With a recent outbreak of cases among Cornell students, linked to multiple non-social distanced gatherings, community members have expressed their concerns about the longevity of the university’s reopening plan. However, Brous said she does not foresee an increase in cases as a hindrance on completing the Harold’s Square apartment building, hoping it will be finished before a potential large outbreak brings general construction to a halt again.

“If [construction] was to be halted at a point where we were at before, where the building wasn't buttoned up, I would be more concerned, but we have good procedures in place,” Brous said. “We're working on fire and safety and all the apartment finishes, so let's hope that we can keep going.”

Harold Square

Site worker in window at Harold Square construction location.

CITY HARBOR

Costa Lambrou, a partner at City Harbor and General Manager at Lambrou Real Estate, said the construction at City Harbor has not been distinctly affected by the pandemic because it is still in early stages of production.

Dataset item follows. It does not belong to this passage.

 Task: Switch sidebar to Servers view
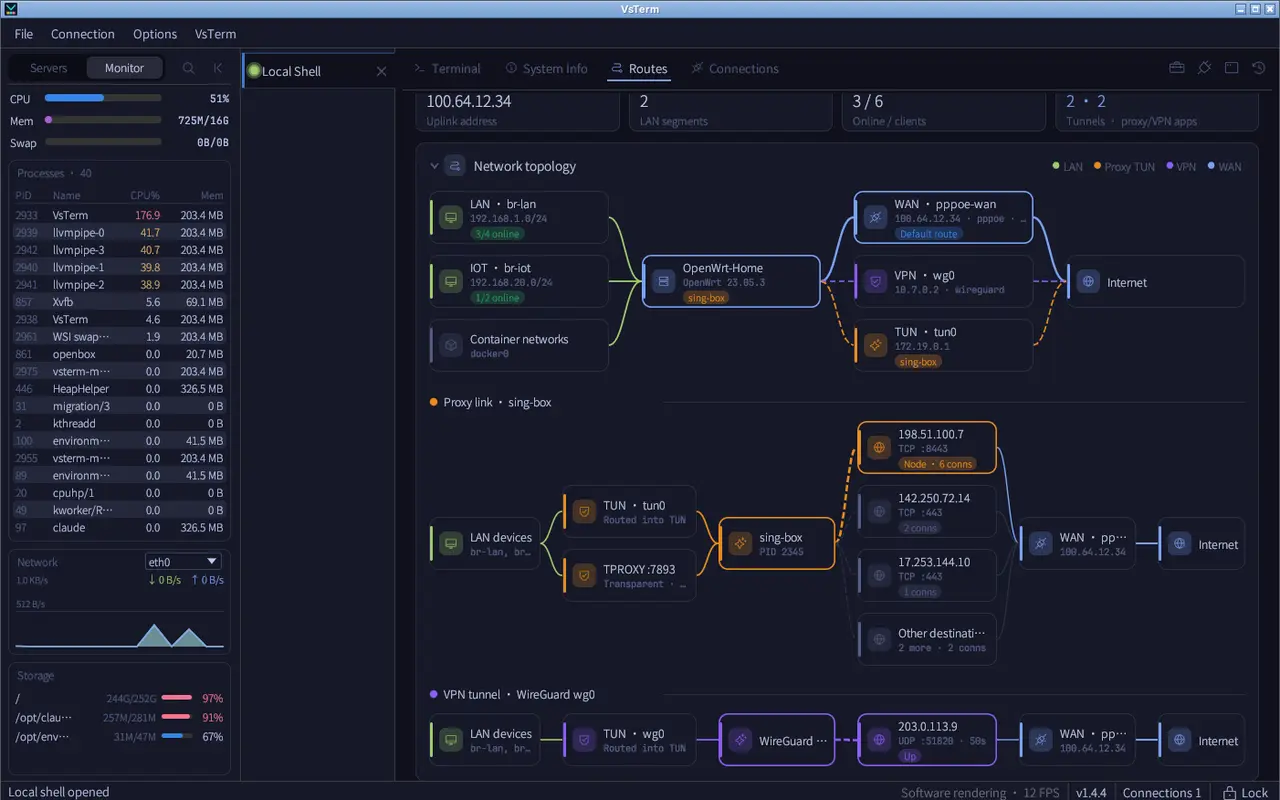click(48, 68)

The goal of City Harbor is to connect residential units and marina services with Ithaca’s waterfront tourism through a pedestrian promenade, according to its website. The project is on track for completion approximately by spring 2022, he said.

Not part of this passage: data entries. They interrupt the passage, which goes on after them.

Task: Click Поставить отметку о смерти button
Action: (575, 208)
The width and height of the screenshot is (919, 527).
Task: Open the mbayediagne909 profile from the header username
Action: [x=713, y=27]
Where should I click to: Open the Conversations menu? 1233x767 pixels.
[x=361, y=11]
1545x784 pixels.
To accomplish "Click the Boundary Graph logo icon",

“Nobody knows when [the pandemic] will be over, when things can go back to normal or even what normal will look like,” Lambrou said. “We're fortunate to have a large piece of property there with a lot of open green space, … so we're poised maybe better than average to deal with social distancing, but it's just too far out to really get a grasp on how it will affect the operations of the building or the property.”

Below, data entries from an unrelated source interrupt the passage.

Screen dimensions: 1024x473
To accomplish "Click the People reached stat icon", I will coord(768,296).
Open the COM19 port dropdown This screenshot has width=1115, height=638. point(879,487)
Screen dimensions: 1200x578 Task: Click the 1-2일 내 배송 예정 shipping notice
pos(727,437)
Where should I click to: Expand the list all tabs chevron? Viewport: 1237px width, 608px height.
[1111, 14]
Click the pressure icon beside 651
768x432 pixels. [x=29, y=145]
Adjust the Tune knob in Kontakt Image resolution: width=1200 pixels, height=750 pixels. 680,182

Until Aug. 26, when the project received final approval from the City of Ithaca, the immediate issue with City Harbor construction was structuring a production schedule, Lambrou said. The approval process started two years previous, so it did take place during the coronavirus pandemic, when monthly approvals meetings shifted online. 

This transition was not ideal, and Lambrou said he found it difficult to relate key points of the construction process to the city’s planning board, or obtain feedback from the public.

“In planning board meetings a year ago, the public, if they didn't like [the construction], were there,” he said. “We've lost that more public-minded interaction.”

LIBRARY PLACE

Frost Travis, President of Travis Hyde Properties, said Library Place’s construction, which was halted April 30, will not be able to continue likely until December, as they lost their ability to continue building while their general contractor, LeChase Construction, continued work on other projects. 

At the time the project was postponed, Travis said it had completed the building’s foundation and was almost finished with its masonry stage, which will be followed by steelwork. The active adult housing community will provide housing to adults 55 years old and over, providing amenities at a cheaper cost than Kendal at Ithaca — a continuing care retirement facility in Ithaca — Travis contended.

“LeChase’s subcontractors went on to other work because they needed to keep … their team active, and we kind of got bumped to the bottom of the queue,” he said. “[Library Place is] a product in housing that really doesn't exist in Ithaca. … Some people like the lifestyle of Kendal. … You're paying for the right to receive care at some point when you need it, and our model says you don't pay for any more than you need.”

Cornish said she could envision the possibility of more delays in construction as a whole, if a large, university-based outbreak happened. She did add that she is satisfied with the university’s reopening plan, and from community and economic viewpoints, she said she enjoys having students back in the city.

“Certainly if … there's a major outbreak again, and our numbers go way up, we will have to shut down construction sites,” she said. “There's been a lot of conversation in the community about whether or not to [reopen], but I do think Cornell is trying to do the right thing, and for the community, it certainly helps to have the students here.”